TASK OBJECTIVE: Please transcribe the listing that follows exactly; images are to be excluded.

SUPPLIED MATERIAL:

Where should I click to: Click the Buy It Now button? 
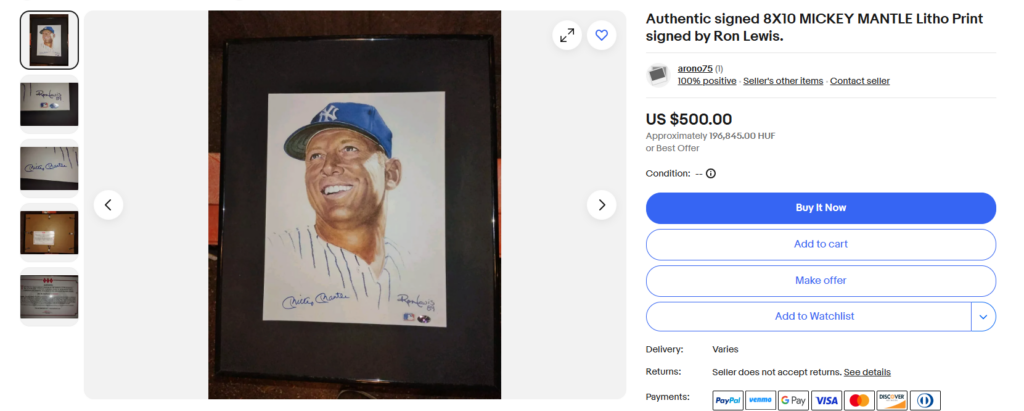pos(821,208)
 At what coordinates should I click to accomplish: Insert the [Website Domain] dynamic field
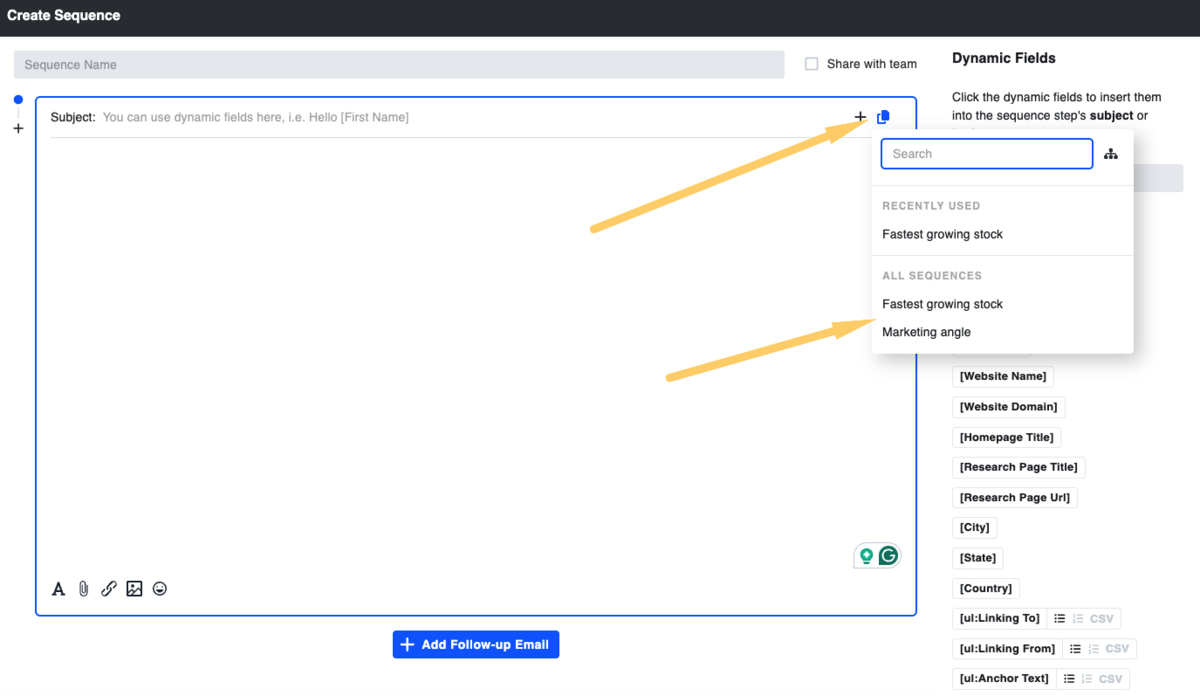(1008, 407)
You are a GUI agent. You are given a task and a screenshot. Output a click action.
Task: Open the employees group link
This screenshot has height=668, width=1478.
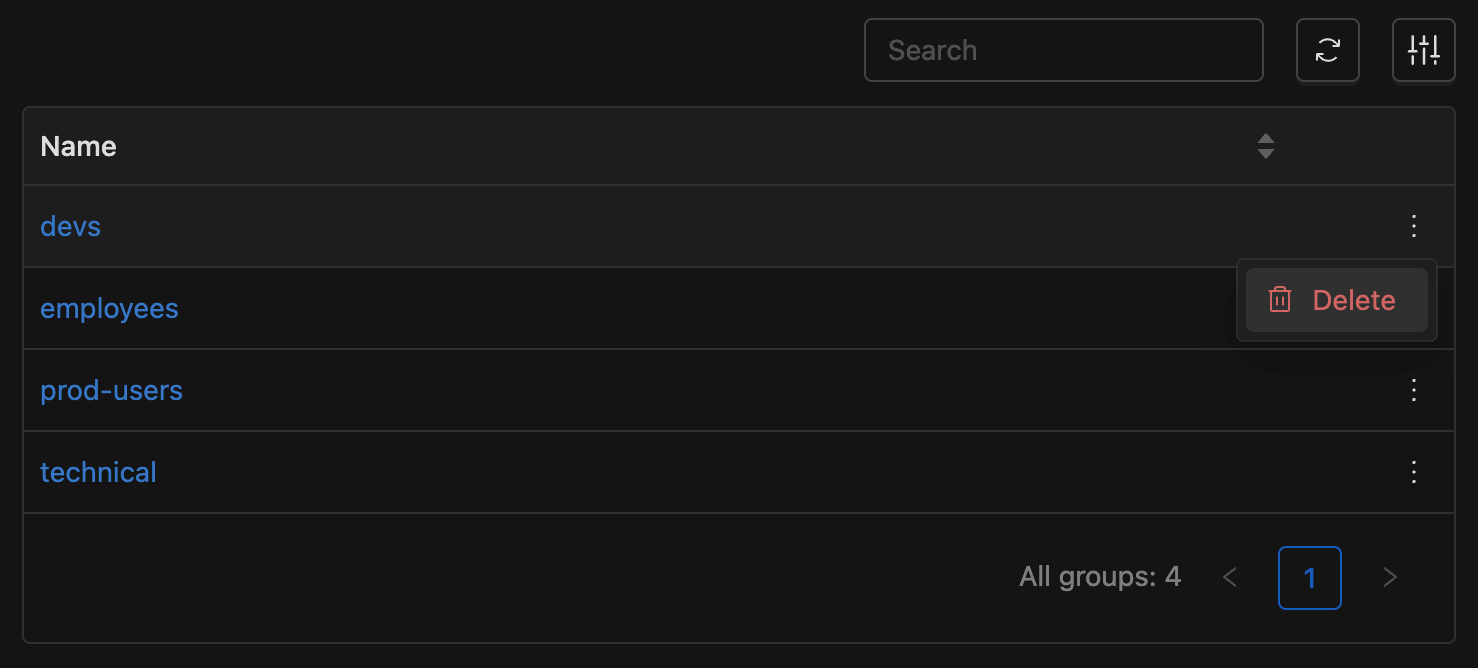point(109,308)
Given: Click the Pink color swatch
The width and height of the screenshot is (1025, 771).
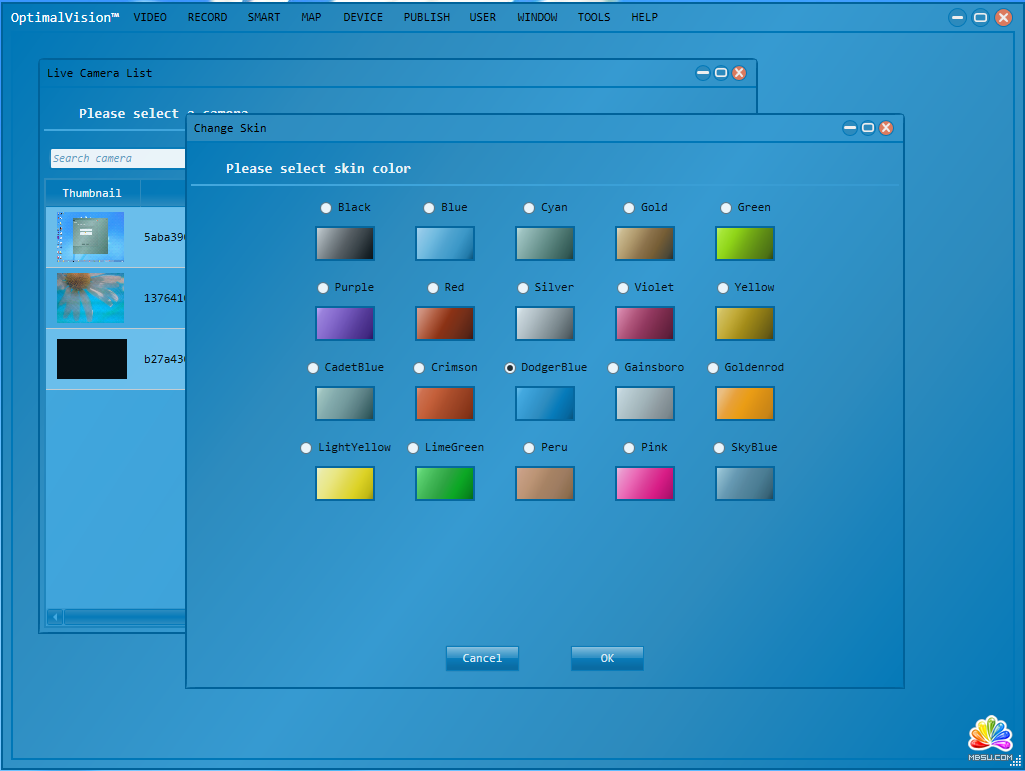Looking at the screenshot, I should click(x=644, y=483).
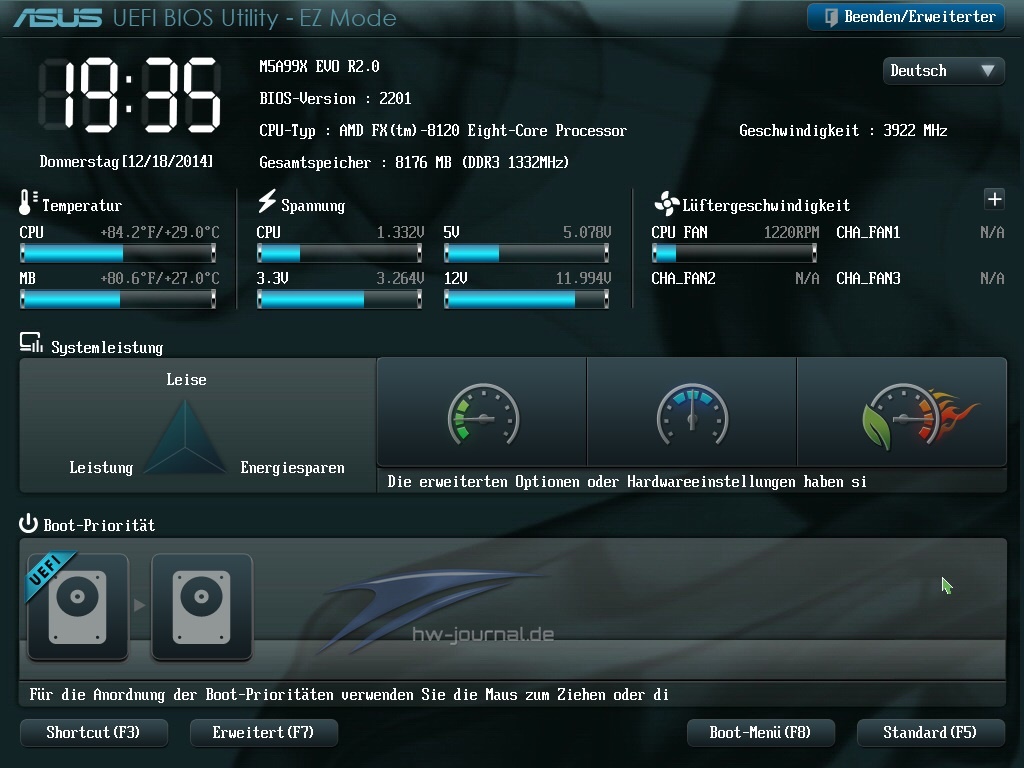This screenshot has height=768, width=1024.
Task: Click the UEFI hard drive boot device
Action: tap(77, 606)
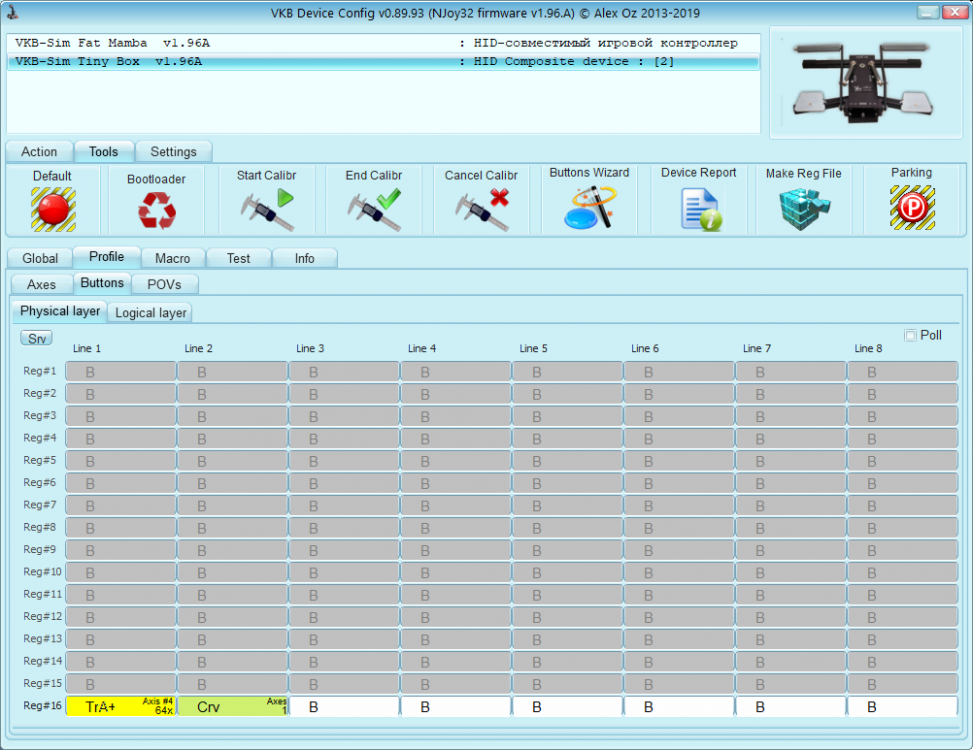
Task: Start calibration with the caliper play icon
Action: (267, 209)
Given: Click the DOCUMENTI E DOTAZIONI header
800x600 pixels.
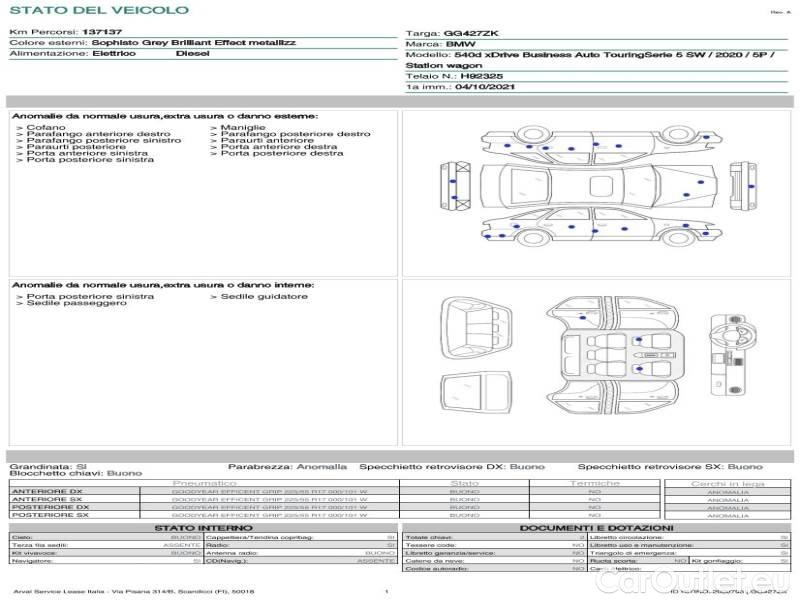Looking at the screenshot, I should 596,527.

SOLUTION FOR THIS EXERCISE:
Where should I click to: Click the Buy It Now button? 
pos(821,208)
 At what coordinates should I click to accomplish: Insert the [Website Domain] dynamic field
(1008, 407)
You are a GUI agent. You are given a task and a screenshot. Output a click action.
Task: Open the employees group link
This screenshot has height=668, width=1478.
point(109,308)
Given: Click the Pink color swatch
The width and height of the screenshot is (1025, 771).
Looking at the screenshot, I should click(x=644, y=483).
This screenshot has height=768, width=1024.
Task: Click the UEFI hard drive boot device
Action: tap(77, 606)
Task: Start calibration with the caliper play icon
Action: (267, 209)
Given: Click the DOCUMENTI E DOTAZIONI header
800x600 pixels.
Looking at the screenshot, I should 596,527.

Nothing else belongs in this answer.